Something Winged This Way Comes
Our spookiest month brings one of our most maligned birds
Los Angeles is the birdiest county in the U.S. and NHM’s Ornithology Collections Manager Kimball Garrett always knows what's flocking in L.A. no matter the season.
When you see them in the air, they're called a kettle, and a group of them around a carcass is called a wake. In October, keep your eyes peeled for the birds called turkey vultures, Cathartes aura.
You can catch these carrion commuters riding the thermal updrafts, scoping the streets for roadkill. With their iconic bald reddish heads (perfect for digging into dead animals) and impressive 66" wingspan, they're imposing animals. They also intentionally pee on their legs to keep cool and possibly to disinfect after a meal of rotting rodent (rotting anything, really).
They get a bad rap for their ghoulish dining habits, but scavengers play important roles in our ecosystems. With their keen senses, turkey vultures often find fresh carcasses first, in turn leading larger birds like condors to the feast.
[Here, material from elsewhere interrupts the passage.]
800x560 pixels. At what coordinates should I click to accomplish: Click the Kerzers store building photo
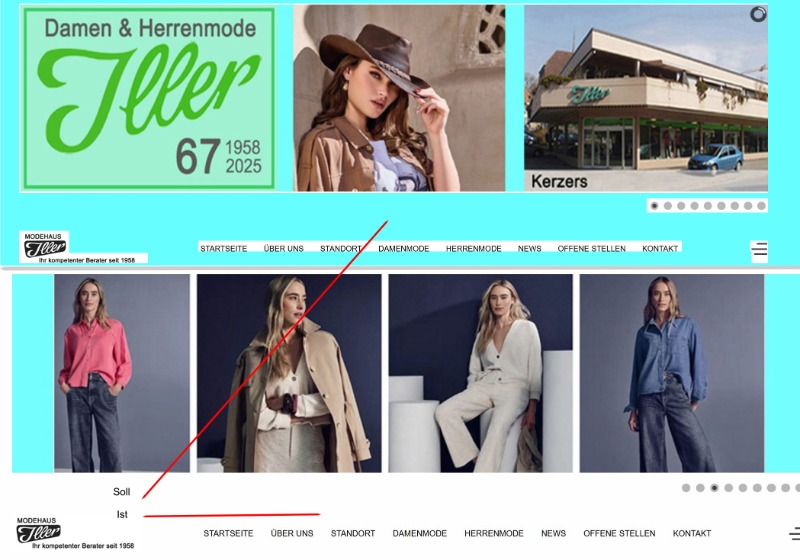tap(646, 98)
Their less than appetizing appetites also help prevent diseases like rabies and tuberculosis from spreading by devouring infected meat.
Kettles of turkey vultures punctuate Halloween season. “Although they can be found year-round in the area, the largest numbers are seen when they are passing through from breeding areas over a wide area of western North America to their wintering grounds (locally from central and southern California south through Mexico and for some populations as far as northern South America)," says Garrett.
"October is a good month to see flocks of migrant turkey vultures along the foothills and over the desert parts of the county," Garrett adds.
So keep looking up or keep your nose attuned to the smell of death, and you might see a wake of these majestic, impressively helpful birds indulging in some roadkill.